§ EXERCISE DETAILS: Line for line, the listing below is to be transcribed exactly.
----------
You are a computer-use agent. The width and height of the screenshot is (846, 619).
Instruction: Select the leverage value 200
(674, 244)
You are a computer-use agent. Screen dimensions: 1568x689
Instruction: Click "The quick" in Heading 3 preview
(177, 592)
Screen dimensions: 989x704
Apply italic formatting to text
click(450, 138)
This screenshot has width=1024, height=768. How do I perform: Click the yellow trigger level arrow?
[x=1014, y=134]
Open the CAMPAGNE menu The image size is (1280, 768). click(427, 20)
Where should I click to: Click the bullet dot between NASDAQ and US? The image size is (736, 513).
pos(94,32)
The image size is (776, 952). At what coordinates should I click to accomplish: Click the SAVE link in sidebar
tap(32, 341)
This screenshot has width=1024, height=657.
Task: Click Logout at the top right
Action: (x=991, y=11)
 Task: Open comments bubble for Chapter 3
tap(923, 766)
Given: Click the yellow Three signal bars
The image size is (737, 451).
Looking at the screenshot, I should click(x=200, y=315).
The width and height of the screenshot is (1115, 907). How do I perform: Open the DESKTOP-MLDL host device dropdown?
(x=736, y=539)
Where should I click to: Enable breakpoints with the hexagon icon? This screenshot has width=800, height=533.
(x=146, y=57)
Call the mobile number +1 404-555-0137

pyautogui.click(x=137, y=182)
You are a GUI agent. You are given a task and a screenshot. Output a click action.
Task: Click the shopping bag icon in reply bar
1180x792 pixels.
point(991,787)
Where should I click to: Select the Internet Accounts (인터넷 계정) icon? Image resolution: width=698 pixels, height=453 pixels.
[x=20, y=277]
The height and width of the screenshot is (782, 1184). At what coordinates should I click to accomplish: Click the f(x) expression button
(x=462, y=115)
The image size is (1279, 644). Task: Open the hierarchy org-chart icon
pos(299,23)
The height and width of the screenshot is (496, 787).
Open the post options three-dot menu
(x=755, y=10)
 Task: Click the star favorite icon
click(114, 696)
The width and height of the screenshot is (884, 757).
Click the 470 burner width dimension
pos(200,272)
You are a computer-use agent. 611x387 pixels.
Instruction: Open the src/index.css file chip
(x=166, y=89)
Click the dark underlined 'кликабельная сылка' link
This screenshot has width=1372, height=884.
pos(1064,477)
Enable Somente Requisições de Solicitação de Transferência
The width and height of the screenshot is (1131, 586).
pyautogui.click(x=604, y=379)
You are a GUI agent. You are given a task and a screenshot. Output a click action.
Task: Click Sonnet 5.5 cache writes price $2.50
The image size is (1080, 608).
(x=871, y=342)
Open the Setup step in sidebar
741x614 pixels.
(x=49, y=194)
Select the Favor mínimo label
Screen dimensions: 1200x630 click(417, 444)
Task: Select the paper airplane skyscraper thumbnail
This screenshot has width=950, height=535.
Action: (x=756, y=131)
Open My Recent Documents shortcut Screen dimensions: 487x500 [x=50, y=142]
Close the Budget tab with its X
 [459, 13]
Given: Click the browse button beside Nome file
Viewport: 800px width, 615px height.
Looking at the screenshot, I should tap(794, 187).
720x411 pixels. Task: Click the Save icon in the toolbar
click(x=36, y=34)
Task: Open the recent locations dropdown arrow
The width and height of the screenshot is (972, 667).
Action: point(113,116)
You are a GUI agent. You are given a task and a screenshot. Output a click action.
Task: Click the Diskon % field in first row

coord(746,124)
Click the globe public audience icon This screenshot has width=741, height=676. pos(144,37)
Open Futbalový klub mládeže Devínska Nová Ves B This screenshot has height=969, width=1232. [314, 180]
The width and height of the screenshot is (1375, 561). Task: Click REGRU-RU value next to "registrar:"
----------
§ WRITTEN ANSWER:
You are a computer-use agent. The width and height of the screenshot is (846, 619).
Instruction: Select the leverage value 200
(674, 244)
You are a computer-use agent. Screen dimensions: 1568x689
Instruction: Click "The quick" in Heading 3 preview
(177, 592)
Screen dimensions: 989x704
Apply italic formatting to text
click(450, 138)
This screenshot has width=1024, height=768. How do I perform: Click the yellow trigger level arrow?
[x=1014, y=134]
Open the CAMPAGNE menu The image size is (1280, 768). click(427, 20)
Where should I click to: Click the bullet dot between NASDAQ and US? The image size is (736, 513).
pos(94,32)
The image size is (776, 952). At what coordinates should I click to accomplish: Click the SAVE link in sidebar
tap(32, 341)
This screenshot has width=1024, height=657.
Task: Click Logout at the top right
Action: (x=991, y=11)
 Task: Open comments bubble for Chapter 3
tap(923, 766)
Given: Click the yellow Three signal bars
The image size is (737, 451).
Looking at the screenshot, I should click(x=200, y=315).
The width and height of the screenshot is (1115, 907). How do I perform: Open the DESKTOP-MLDL host device dropdown?
(x=736, y=539)
Where should I click to: Enable breakpoints with the hexagon icon? This screenshot has width=800, height=533.
(x=146, y=57)
Call the mobile number +1 404-555-0137

pyautogui.click(x=137, y=182)
You are a GUI agent. You are given a task and a screenshot. Output a click action.
Task: Click the shopping bag icon in reply bar
1180x792 pixels.
point(991,787)
Where should I click to: Select the Internet Accounts (인터넷 계정) icon? Image resolution: width=698 pixels, height=453 pixels.
[x=20, y=277]
The height and width of the screenshot is (782, 1184). At what coordinates should I click to accomplish: Click the f(x) expression button
(x=462, y=115)
The image size is (1279, 644). Task: Open the hierarchy org-chart icon
pos(299,23)
The height and width of the screenshot is (496, 787).
Open the post options three-dot menu
(x=755, y=10)
 Task: Click the star favorite icon
click(114, 696)
The width and height of the screenshot is (884, 757).
Click the 470 burner width dimension
pos(200,272)
You are a computer-use agent. 611x387 pixels.
Instruction: Open the src/index.css file chip
(x=166, y=89)
Click the dark underlined 'кликабельная сылка' link
This screenshot has width=1372, height=884.
pos(1064,477)
Enable Somente Requisições de Solicitação de Transferência
The width and height of the screenshot is (1131, 586).
pyautogui.click(x=604, y=379)
You are a GUI agent. You are given a task and a screenshot. Output a click action.
Task: Click Sonnet 5.5 cache writes price $2.50
The image size is (1080, 608).
(x=871, y=342)
Open the Setup step in sidebar
741x614 pixels.
(x=49, y=194)
Select the Favor mínimo label
Screen dimensions: 1200x630 click(417, 444)
Task: Select the paper airplane skyscraper thumbnail
This screenshot has width=950, height=535.
Action: (x=756, y=131)
Open My Recent Documents shortcut Screen dimensions: 487x500 [x=50, y=142]
Close the Budget tab with its X
 [459, 13]
Given: Click the browse button beside Nome file
Viewport: 800px width, 615px height.
Looking at the screenshot, I should tap(794, 187).
720x411 pixels. Task: Click the Save icon in the toolbar
click(x=36, y=34)
Task: Open the recent locations dropdown arrow
The width and height of the screenshot is (972, 667).
Action: point(113,116)
You are a GUI agent. You are given a task and a screenshot. Output a click action.
Task: Click the Diskon % field in first row

coord(746,124)
Click the globe public audience icon This screenshot has width=741, height=676. pos(144,37)
Open Futbalový klub mládeže Devínska Nová Ves B This screenshot has height=969, width=1232. [314, 180]
The width and height of the screenshot is (1375, 561). Task: Click REGRU-RU value next to "registrar:"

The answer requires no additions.